Phlox Trot has a fanbase that admires its beefy stance. As a quadriploid, the plant is muscular in color, growth and habit. This photo shows a specimen of Trot next to some Spanish Lavender.
Phlox 'Trot Pink'
Improvements in New Breeding
Although the classics have the subulata character well established and well respected, some areas of improvement do exist. One example is the timing window. Subulata cultivars can bloom weeks apart from one another, and the plants don’t hold well once in color. If you want to empty the house regardless of the color mix within, Syngenta’s GoldiPhlox series is just right. Bred for logistics, all six colors have consistent height and bloom within a week of each other.
GoldiPhlox 'White' is especially promising. The current best-selling white, 'Snowflake', produces a pure, clean white with a beautiful habit, but the cultivar doesn’t grow much in the garden and tends to disappear after two or three years. A clear white that keeps up with the reds and pinks is worth investigating as a replacement.
Syngenta also offers Phlox 'Trot Pink', a gorilla among subulatas. Everything is just bigger. Each flower is the size of a quarter. A cutting is fuller so you can stick one where you might have stuck two. Stems grow thicker before they fuzz out with needle-like leaves.
Proven Winners hybridized their subulatas with an eye towards overall vigor, a part of their bigger-is-better breeding style. The Spring Bling series mounds bigger and blooms with larger flowers. One flower does the work of two, and the large size helps the blooms hang onto the stems longer for a wider season of color. The strength helps to resist the stresses of summer, and the habit moves away from low, knitted beds and more towards discrete mounding like decor specimens.
Violet Pinwheels offers the deepest blues by pulling in some bifida genetics into the breeding. Blue Moon is the best selling divaricata, but Blue Ribbon has truly neat varigation in the foliage.
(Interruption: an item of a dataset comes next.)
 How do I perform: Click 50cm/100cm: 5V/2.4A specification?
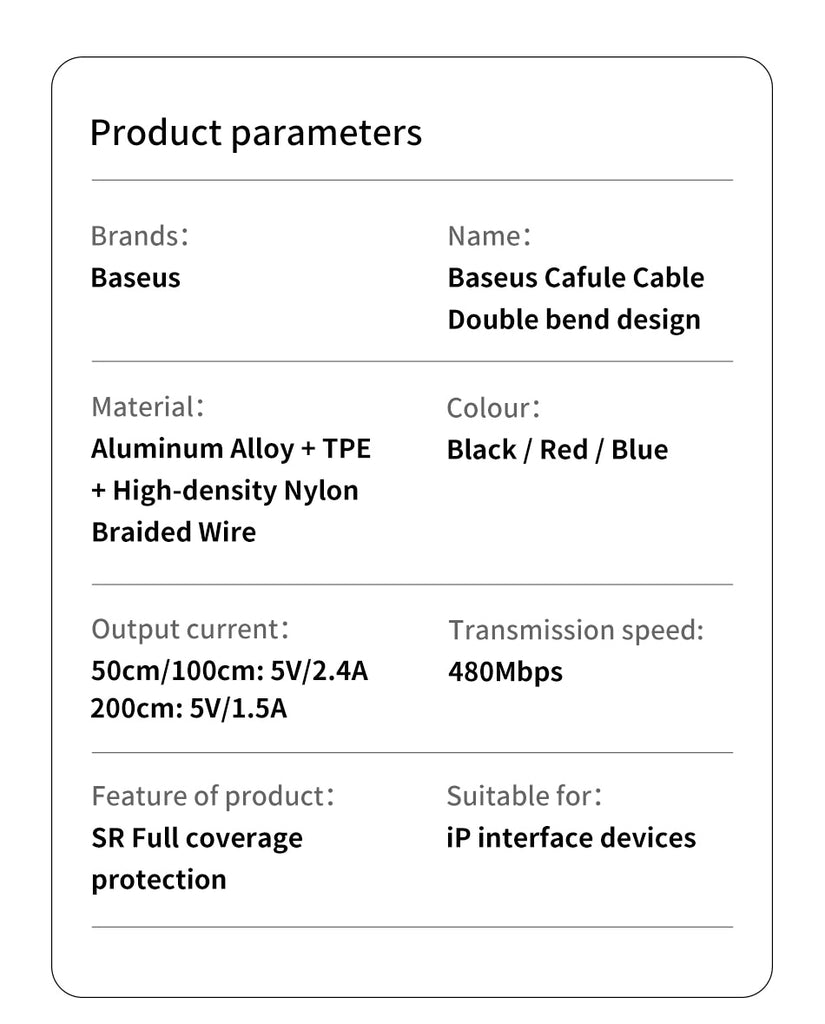pyautogui.click(x=230, y=670)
Ruby Riot is a vigorous hybrid shown in front of Polemonium 'Heaven Scent' for scale.
'Violet Pinwheels' | 'Blue Ribbons' | Spring Bling 'Ruby Riot' |
Other Early Phloxes
Although subulata has the landscaping strength, other phlox species have their own significant features for the garden center and breeding companies have locked onto them.
- Darwin has released the Spring Splash series at CAST this year. These are stolonifera hybrids that begin to bloom just as subulata falls off for the season. The flowers are similar, but the habit is puffed up and rounded in a decor style. Plants grow about a foot high and can handle light shade.
- Following stolonifera is divaricata, comprised of woodland phloxes that thrive at the edges of meadows and forests. Today, that habitat translates to the yard-and-tree mix found in many home gardens and neighborhoods. Divaricatas strongly prefer the dappled shade; do not plant them in full sun. 'Blue Moon' and 'Blue Ribbons' are the most popular varieties. Darwin also plans to release some new divaricata material next year.
- ChicagoLand Grows has released a couple of bifida hybrids, 'Violet Pinwheels' and 'Perfectly Puzzling', and they plan to release more next year. Colors are more saturated and dappling is more common.